We are positively to hate ourselves—not to pamper, nor to caress, nor to favor and love ourselves, but literally to hate and to renounce our own selves, and that daily (Matt. 16:24). For we are told that we cannot be Christ’s disciples if we do not renounce ourselves utterly and absolutely in all things, and at all times (Luke 14:26). Paul tells us that our affections are to be set firmly on things above (Col. 3:1).
Enough! We dare go no further. It would only increase our shame and our pain. We stand indicted. We are not what Christ would have us to be. If this is the measure of the Christian life, if this is the basis upon which we are to be judged, if this is what God requires of us as Christians, like Isaiah we must cry: Woe is me, for I am undone!
Why does not the Savior, so tender and so understanding, so loving and so wise, make requirements more in keeping with human nature? Why does He seem to be so unreasonable? Why does He not demand of us what we might reasonably attain? He bids us soar, yet we have no wings. Why does the Savior go so far beyond the merely natural, and put Christian living on the basis of the supernatural? I protest! It is not natural to love our enemies; it is not natural to rejoice always; it is not natural to be thankful for the things that hurt; it is not natural to hate ourselves; it is not natural to walk as Jesus walked.
Our Painful Dilemma
Have we honestly faced this dilemma? Have we had the courage to face the implications of Christ’s Word?
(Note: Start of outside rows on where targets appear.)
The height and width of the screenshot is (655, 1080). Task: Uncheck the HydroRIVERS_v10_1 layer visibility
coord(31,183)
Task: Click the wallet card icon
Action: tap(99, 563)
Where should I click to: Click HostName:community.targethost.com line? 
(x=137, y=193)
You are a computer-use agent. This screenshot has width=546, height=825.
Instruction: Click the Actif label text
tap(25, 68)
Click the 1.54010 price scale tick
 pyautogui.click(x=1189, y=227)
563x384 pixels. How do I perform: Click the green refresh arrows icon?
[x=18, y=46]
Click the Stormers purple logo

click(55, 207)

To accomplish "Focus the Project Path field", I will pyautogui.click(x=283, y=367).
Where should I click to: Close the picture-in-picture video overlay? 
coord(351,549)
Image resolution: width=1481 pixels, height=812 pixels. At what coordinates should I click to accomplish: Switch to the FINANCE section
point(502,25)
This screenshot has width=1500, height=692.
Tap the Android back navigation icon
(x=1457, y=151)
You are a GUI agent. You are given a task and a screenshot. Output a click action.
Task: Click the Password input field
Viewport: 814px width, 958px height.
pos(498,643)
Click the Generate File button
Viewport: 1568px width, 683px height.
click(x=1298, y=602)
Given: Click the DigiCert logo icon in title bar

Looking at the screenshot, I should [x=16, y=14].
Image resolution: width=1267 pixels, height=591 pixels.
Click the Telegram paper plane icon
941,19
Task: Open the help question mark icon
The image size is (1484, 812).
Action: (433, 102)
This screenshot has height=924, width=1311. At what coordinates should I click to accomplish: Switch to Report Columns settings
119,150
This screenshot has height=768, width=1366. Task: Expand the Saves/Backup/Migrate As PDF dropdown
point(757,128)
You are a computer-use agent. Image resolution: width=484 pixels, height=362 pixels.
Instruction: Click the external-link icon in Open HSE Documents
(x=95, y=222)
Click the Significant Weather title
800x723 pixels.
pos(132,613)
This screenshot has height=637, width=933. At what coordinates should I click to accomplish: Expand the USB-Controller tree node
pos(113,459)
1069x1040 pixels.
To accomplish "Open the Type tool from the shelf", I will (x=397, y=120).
If no satisfactory answer can be given (my contention as stated in the following chapters is that there can) we must face the grave charge of overemphasis—exaggeration—fanaticism—or whatever we may call this lack of harmony between the law of Christ and human nature.
This is no new dilemma. The great apostle to the Gentiles makes no bones about his conviction that human nature can never attain the ideal of Christ. He lets the glaring fact of Christ’s law as an utterly unattainable ideal—as something to which human nature, as such, can never adapt itself—stand out in all its naked reality.
Romans 7 is witness to that fact. Here we have the apostle’s confession of failure, his cry of despair, his bitter regret upon finding the Christian ideal unattainable. I quote Paul’s own words: "The good that I will to do, I do not do; but the evil which I will not to do, that I practice. . . . I delight in the law of God according to the inward man. But I see another law in my members—aye, there’s the rub—
warring against the law of my mind, and bringing me into captivity to the law of sin which is in my members. O wretched man that I am! Who will deliver me from this body of death?" (Rom. 7:19–24).
Paul struggles. He agonizes. He weeps. He strives as only this moral giant, one of the greatest of all time, could strive. All to no avail. The law of sin, he confesses, like the onrush of a mighty stream, sweeps everything before it.
We do well to face squarely all the shocking aspects of this dilemma. Paul did. He candidly acknowledges that he delights in God’s law, loves it, but finds it something to which human nature cannot attain. If we will be honest about these things, we will find ourselves led unconsciously to take certain steps which will most assuredly usher us into a glorious new day. It led Paul to a great discovery. It will lead us.
It was not that Paul, when he wrote Romans 7, was still willfully disobedient, as in the days prior to his Damascus road crisis. He did love Jesus. He was a soldier of the cross. He was a consecrated Christian. It was only that he was now seeing himself in a new light—in the blinding light of the cross of Christ! What before, when he was a strict disciple of Moses, would have been excusable, now overwhelms him with its magnitude. Innocent little things,
attitudes comparatively harmless, little sins which under the Mosaic Law would pass unnoticed, now break his heart. They are repulsive. They are unbearable. They seem to burn with the fire of hell. They sting like the bite of a scorpion.
Paul wants to be like Jesus. It is no longer a question of mere ethics. It is no longer a question of right or wrong.